To start, I continued to go through the 1600-1800 chapter in Silman's Endgame Course book. More rook endings, and Triangulation. This was the first chapter which featured, as Silman put it, a "realistic endgame"- although this was a simple example to work out, it was a good refresher in Triangulation, and reinforced his Chicked Coup motif. To follow that up, I headed back here to chess.com in search of Chess Mentor Rook endings.  I found more Silman.

Last night I went through a lot of rook endings in chess mentor:

Rook and Other Endgames

 

  • % Complete: 38.17%
  • Avg. Score: 97.14%

Do or Die with Rook Endings

 

  • % Complete: 100%
  • Avg.
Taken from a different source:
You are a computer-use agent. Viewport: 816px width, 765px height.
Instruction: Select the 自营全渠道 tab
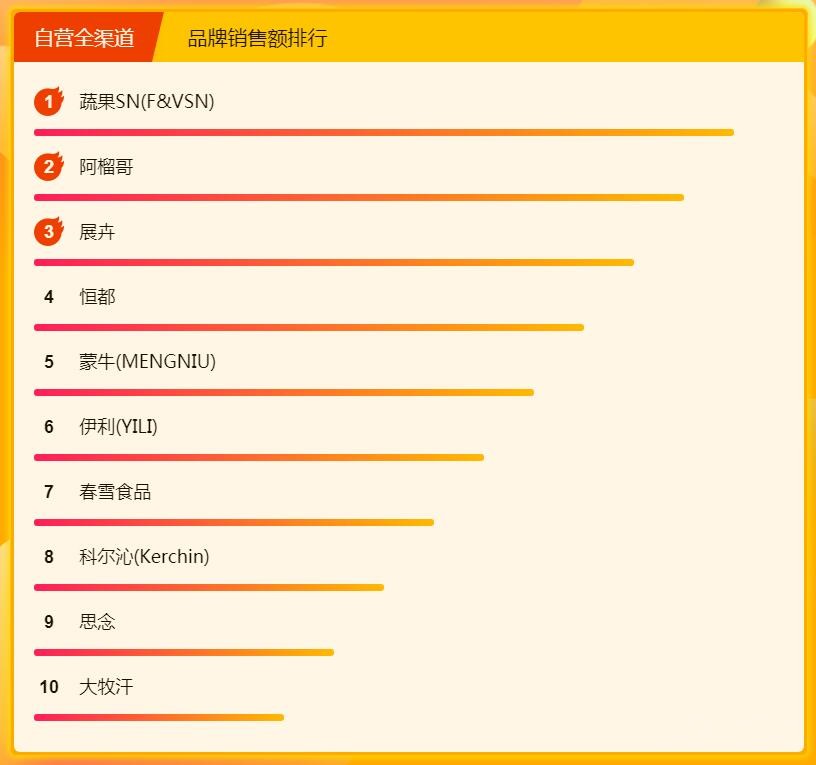pos(84,38)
Score: 88.1%

I really enjoyed Silman's Rook and Other Endgames course here, I don't know whether he set it up that way, or if chess.com does it, but the lessons kept repeating, and it really reinforced the key ideas for both winning and drawing ideas. 

 

Tonight, Article time!  I was looking for some endgame articles, and something else rather caught my eye. 

How to Turbo-Charge Your Game

What caught my interest was this position.

And actually just THIS idea

 

 

 

 

 

 

 

I did occur to me that b4 might be a good idea, and between all the moves, a3 did make the most sense to me, as I also play the Modern on occasion where this is a somewhat common theme (a6 c6 b5).  However, in this case it also prevents the annoying Nb4 to trade off the Knight for the Bishop, to get the pair, and open up the position. 

I wanted to remember this idea, so I am cataloging it here.

I have almost completely stopped studying openings in the past week or two, as I am finding less and less do my games resolve themselves in the openings.  Usually I am ahead against equal strenthed or slightly higher, but I have not (I think) lost outright in the opening in quite some time. Controversely I lose LOTS of games in the endings, even being more than 2 pawns up. Studying the openings is meaningless if I cannot hold the win.  Therefore, it makes no sense to waste valuable study time on more openings. 

I will continue to "blitz" through Chessbase games though, I liked reading this recommendation (I beleive also from Silman) on how he used to optimize his time when he was younger doing this (but its much better on an app!)